Thursday, August 06, 2020

Summer flowers

Even though it's been very, very dry this summer, the wildflowers are putting on a good show. These, I think, are knapweed flowers. They look like little pineapples with purple feathered hats. I also see a lot of wild carrot (Queen Anne's lace) and wild chicory in the fields around the vineyard parcels.

There aren't as many flowers as last year in this patch, but they're still pretty.

It's getting to be time to cut the "grass" again. But first I will have to pick up the hundreds of apples that have fallen from our two trees. This year has produced one of the biggest apple crops I've seen in years (at least in our yard). It will be a big job.

Wednesday, August 05, 2020

Summer sunrise

As we head into mid-summer, the grapes are beginning to ripen. The weather is, well, the weather. We're having chilly, fall-like mornings followed by very warm afternoons. In fact, we're right now heading into another mini heat wave that will make getting to sleep difficult. So much for chilly mornings (although we all know they'll be back soon enough). We had a nice rain shower on Monday morning, but it was nowhere near enough to put a dent in the dry, almost drought, conditions that we've had this summer.

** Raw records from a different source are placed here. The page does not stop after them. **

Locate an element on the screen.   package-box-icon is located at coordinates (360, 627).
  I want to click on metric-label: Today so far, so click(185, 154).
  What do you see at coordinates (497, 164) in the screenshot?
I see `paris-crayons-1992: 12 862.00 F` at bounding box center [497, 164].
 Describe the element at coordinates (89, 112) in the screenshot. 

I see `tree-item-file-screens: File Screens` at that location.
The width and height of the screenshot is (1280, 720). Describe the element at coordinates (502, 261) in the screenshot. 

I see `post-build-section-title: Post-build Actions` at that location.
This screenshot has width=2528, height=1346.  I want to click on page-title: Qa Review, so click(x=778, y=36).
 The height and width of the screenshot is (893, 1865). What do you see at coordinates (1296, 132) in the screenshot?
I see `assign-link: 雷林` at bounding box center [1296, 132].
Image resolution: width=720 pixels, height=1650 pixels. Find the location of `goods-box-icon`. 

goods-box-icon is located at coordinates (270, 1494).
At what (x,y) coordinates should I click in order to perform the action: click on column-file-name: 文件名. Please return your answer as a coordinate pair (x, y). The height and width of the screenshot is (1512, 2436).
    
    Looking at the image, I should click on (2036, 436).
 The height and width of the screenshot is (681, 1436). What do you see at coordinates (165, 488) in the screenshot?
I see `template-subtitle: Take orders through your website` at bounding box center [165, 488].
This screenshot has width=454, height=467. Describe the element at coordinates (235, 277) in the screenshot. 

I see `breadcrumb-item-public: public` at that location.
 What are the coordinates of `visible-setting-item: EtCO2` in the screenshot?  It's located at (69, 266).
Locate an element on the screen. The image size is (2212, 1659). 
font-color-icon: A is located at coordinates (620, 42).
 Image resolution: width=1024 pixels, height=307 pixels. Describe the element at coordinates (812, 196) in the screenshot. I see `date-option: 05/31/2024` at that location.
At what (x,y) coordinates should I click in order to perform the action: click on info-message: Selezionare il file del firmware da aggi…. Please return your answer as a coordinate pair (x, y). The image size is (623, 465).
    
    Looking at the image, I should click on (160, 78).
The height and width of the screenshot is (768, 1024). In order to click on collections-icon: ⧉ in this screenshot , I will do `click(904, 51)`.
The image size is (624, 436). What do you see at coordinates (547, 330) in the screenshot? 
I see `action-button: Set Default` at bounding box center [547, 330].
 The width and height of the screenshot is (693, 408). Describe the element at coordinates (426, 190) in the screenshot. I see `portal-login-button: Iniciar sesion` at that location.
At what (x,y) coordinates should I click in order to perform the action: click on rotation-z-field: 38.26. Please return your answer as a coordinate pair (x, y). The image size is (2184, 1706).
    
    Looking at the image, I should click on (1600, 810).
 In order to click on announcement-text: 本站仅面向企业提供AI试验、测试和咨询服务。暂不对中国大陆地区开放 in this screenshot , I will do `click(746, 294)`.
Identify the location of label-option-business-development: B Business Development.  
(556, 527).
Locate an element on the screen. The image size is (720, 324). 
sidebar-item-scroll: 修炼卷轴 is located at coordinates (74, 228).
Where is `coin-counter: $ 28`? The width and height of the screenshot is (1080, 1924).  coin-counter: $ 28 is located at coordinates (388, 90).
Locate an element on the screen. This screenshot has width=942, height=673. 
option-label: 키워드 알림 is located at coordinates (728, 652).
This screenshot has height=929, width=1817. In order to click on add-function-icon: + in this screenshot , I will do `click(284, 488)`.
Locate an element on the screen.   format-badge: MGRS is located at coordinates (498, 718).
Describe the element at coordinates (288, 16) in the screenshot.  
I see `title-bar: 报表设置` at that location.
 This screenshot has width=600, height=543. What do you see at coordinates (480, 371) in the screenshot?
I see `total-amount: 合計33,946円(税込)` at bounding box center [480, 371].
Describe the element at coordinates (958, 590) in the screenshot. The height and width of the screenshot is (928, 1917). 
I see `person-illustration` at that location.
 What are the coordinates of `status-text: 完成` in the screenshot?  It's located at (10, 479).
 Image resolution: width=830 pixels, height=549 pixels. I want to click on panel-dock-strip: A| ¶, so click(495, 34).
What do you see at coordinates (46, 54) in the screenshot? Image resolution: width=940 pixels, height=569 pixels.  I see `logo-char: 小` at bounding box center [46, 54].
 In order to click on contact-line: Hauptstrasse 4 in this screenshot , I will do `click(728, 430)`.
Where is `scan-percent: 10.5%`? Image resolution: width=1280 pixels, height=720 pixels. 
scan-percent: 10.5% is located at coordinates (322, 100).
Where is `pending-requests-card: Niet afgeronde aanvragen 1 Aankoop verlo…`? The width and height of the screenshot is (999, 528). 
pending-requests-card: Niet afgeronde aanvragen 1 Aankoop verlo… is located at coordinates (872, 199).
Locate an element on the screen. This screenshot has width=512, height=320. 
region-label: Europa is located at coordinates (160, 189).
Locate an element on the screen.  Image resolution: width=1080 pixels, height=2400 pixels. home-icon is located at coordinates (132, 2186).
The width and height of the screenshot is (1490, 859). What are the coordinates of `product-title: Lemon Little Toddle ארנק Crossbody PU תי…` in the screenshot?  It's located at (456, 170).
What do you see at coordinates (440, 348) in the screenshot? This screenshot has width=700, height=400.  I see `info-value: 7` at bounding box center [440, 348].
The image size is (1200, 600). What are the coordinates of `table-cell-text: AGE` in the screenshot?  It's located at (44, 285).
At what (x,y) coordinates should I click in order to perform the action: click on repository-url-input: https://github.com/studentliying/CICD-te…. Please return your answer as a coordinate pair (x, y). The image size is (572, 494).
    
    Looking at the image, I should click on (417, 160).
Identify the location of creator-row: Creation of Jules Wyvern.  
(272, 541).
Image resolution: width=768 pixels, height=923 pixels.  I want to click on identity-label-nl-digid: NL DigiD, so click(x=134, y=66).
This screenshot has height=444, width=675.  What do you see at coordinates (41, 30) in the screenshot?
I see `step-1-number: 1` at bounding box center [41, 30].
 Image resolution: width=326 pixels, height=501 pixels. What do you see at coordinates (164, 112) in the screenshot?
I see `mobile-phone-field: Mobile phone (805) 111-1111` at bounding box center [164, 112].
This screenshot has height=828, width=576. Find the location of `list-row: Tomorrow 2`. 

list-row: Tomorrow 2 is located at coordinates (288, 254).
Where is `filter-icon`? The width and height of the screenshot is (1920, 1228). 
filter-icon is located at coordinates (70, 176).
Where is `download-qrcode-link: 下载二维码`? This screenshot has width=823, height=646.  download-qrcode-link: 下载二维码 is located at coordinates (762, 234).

The vineyard at sunrise last week.

About half of our tomato crop is suffering from blossom-end rot. I read that it occurs often when wet springs are followed by dry summers, causing a calcium imbalance in the tomato plant. It's discouraging, to say the least. It may be what caused some of the pumpkins to rot, too. I also read that certain tomato varieties can be more susceptible to the condition, and I've noticed that with the cornabel and cœur de bœuf tomatoes, and one or two other varieties that had the same problem last year and years prior. It's time to totally renew my seed stock and to avoid those varieties.